According to Israel Finkelstein, Shoshenq I's campaign in the second half of the 10th century BCE caused the collapse of the early polity of Gibeon in the central highlands, and made possible the beginning of the Northern Kingdom, with its capital at Shechem, around 931 BCE. Israel was consolidated as a kingdom in the first half of 9th century BCE, with its capital at Tirzah first, and next at the city of Samaria from 880 BCE. The existence of this Israelite state in the north is documented in 9th century BCE inscriptions. The earliest mention is from the Kurkh stela of c. 853 BCE, when Shalmaneser III mentions "Ahab the Israelite", plus the denominative for "land", and his ten thousand troops. This kingdom would have included parts of the lowlands (the Shephelah), the Jezreel plain, lower Galilee and parts of the Transjordan.

Ahab's forces were part of an anti-Assyrian coalition, implying that an urban elite ruled the kingdom, possessed a royal and state cult with large urban temples, and had scribes, mercenaries, and an administrative apparatus. In all this, it was similar to other recently founded kingdoms of the time, such as Ammon and Moab. Samaria is one of the most universally accepted archaeological sites from the biblical period. In around 840 BCE, the Mesha Stele records the victory of Moab (in today's Jordan), under King Mesha, over Israel, King Omri and his son Ahab.
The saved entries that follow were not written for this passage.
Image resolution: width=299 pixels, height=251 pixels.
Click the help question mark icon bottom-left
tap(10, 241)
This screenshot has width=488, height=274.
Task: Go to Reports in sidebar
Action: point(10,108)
Archaeological finds, ancient Near Eastern texts, and the biblical record testify that in the time of the Omrides, Israel ruled in the mountainous Galilee, at Hazor in the upper Jordan Valley, in large parts of Transjordan between the Wadi Mujib and the Yarmuk, and in the coastal Sharon plain.

In Assyrian inscriptions, the Kingdom of Israel is referred to as the "House of ʻOmri". The Black Obelisk of Shalmaneser III mentions Jehu, son of ʻOmri. The Neo-Assyrian emperor Adad-nirari III made an expedition into the Levant around 803 BCE mentioned in the Nimrud slab, which lists the places he went to, sometimes using the apellative for "land", mat: the Hatti and Amurru lands, Tyre, Sidon, the mat of Hu-um-ri (^{mat}Hu-um-ri, "land of ʻOmri"), Edom, Philistia, and Aram (not Judah). The Tell al-Rimah stela of the same king introduces a third way of talking about the kingdom, as Samaria, in the phrase "Joash of Samaria". The use of Omri's name to refer to the kingdom still survived, and was used by Sargon II in the phrase "the whole house of Omri" in describing his conquest of the city of Samaria in 722 BCE. It is significant that the Assyrians never mention the Kingdom of Judah until the end of the 8th century, when it was an Assyrian vassal state: possibly they never had contact with it, or possibly they regarded it as a vassal of Israel/Samaria or Aram, or possibly the southern kingdom did not exist during this period.

==In the Hebrew Bible==
One traditional source for the history of the Kingdom of Israel has been the Hebrew Bible, especially the Books of Kings and Chronicles. These books were written by authors in Jerusalem, the capital of the Kingdom of Judah. Being written in a rival kingdom, they were inspired by ideological and theological viewpoints that influence the narrative. Anachronisms, legends and literary forms also affect the story. Some of the recorded events are believed to have occurred long after the destruction of the kingdom of Israel. Biblical archaeology has both confirmed and challenged parts of the biblical account. According to the Hebrew Bible, there existed a United Kingdom of Israel (the United Monarchy), ruled from Jerusalem by David and his son Solomon, after whose death Israel and Judah separated into two kingdoms.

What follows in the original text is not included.